If both roots of `x^(2)-2ax+a^(2)-1=0` lies in `(-2, 1)` then `[a]`, where `[.]` denotes greatest integral function is

To solve the problem, we need to find the values of \( a \) such that both roots of the quadratic equation \( x^2 - 2ax + (a^2 - 1) = 0 \) lie within the interval \((-2, 1)\). ### Step 1: Find the roots of the quadratic equation The roots of the quadratic equation \( ax^2 + bx + c = 0 \) can be found using the quadratic formula: \[ x = \frac{-b \pm \sqrt{b^2 - 4ac}}{2a} \] For our equation, \( a = 1 \), \( b = -2a \), and \( c = a^2 - 1 \).
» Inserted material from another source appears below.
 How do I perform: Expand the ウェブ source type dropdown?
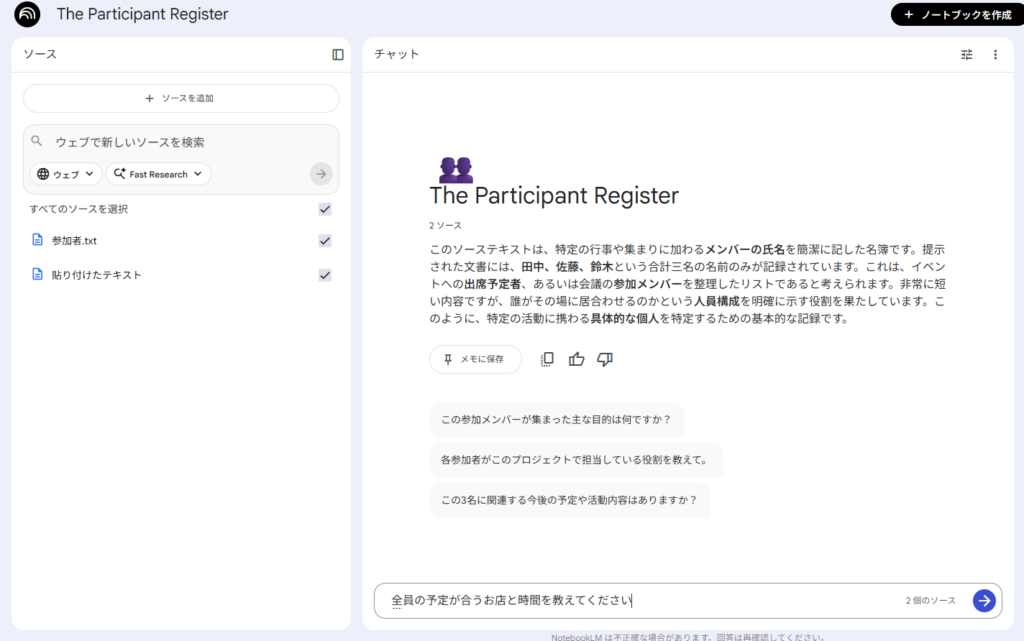(66, 174)
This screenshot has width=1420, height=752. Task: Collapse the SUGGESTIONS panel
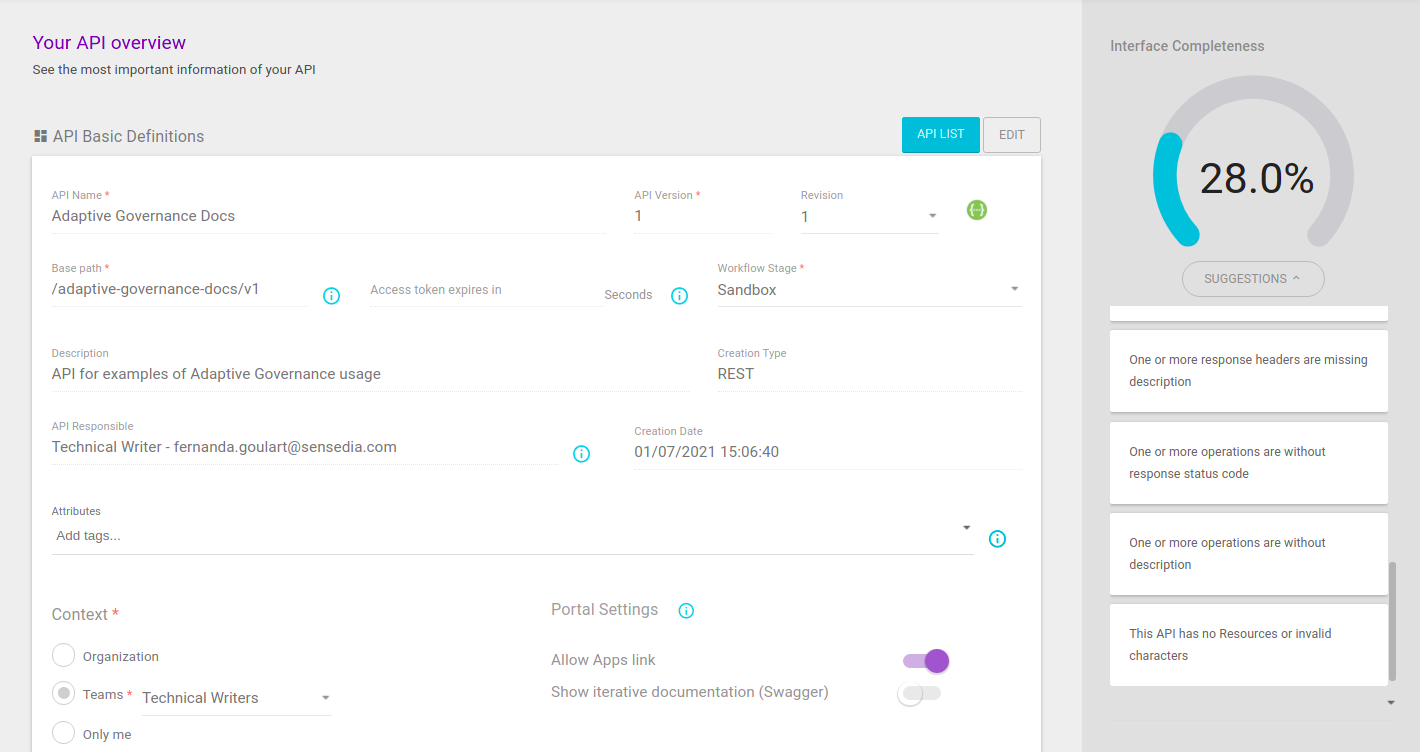(1252, 279)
Thus, the roots are: \[ x = \frac{2a \pm \sqrt{(-2a)^2 - 4 \cdot 1 \cdot (a^2 - 1)}}{2 \cdot 1} \] This simplifies to: \[ x = \frac{2a \pm \sqrt{4a^2 - 4(a^2 - 1)}}{2} \] \[ = \frac{2a \pm \sqrt{4a^2 - 4a^2 + 4}}{2} \] \[ = \frac{2a \pm \sqrt{4}}{2} \] \[ = \frac{2a \pm 2}{2} \] \[ = a \pm 1 \] Thus, the roots are \( r_1 = a + 1 \) and \( r_2 = a - 1 \). ### Step 2: Set the conditions for the roots We need both roots to lie in the interval \((-2, 1)\): 1. For \( r_1 = a + 1 \): \[ -2 < a + 1 < 1 \] This gives us two inequalities: - From \( -2 < a + 1 \): \[ a > -3 \] - From \( a + 1 < 1 \): \[ a < 0 \] 2. For \( r_2 = a - 1 \): \[ -2 < a - 1 < 1 \] This gives us two inequalities: - From \( -2 < a - 1 \): \[ a > -1 \] - From \( a - 1 < 1 \): \[ a < 2 \] ### Step 3: Combine the inequalities Now we combine the inequalities: - From \( r_1 \): \( -3 < a < 0 \) - From \( r_2 \): \( -1 < a < 2 \) The intersection of these intervals is: \[ -1 < a < 0 \] ### Step 4: Find the greatest integer function The greatest integer function \([a]\) for \( a \) in the interval \((-1, 0)\) is: \[ [a] = -1 \] ### Final Answer Thus, the value of \([a]\) is: \[ \boxed{-1} \]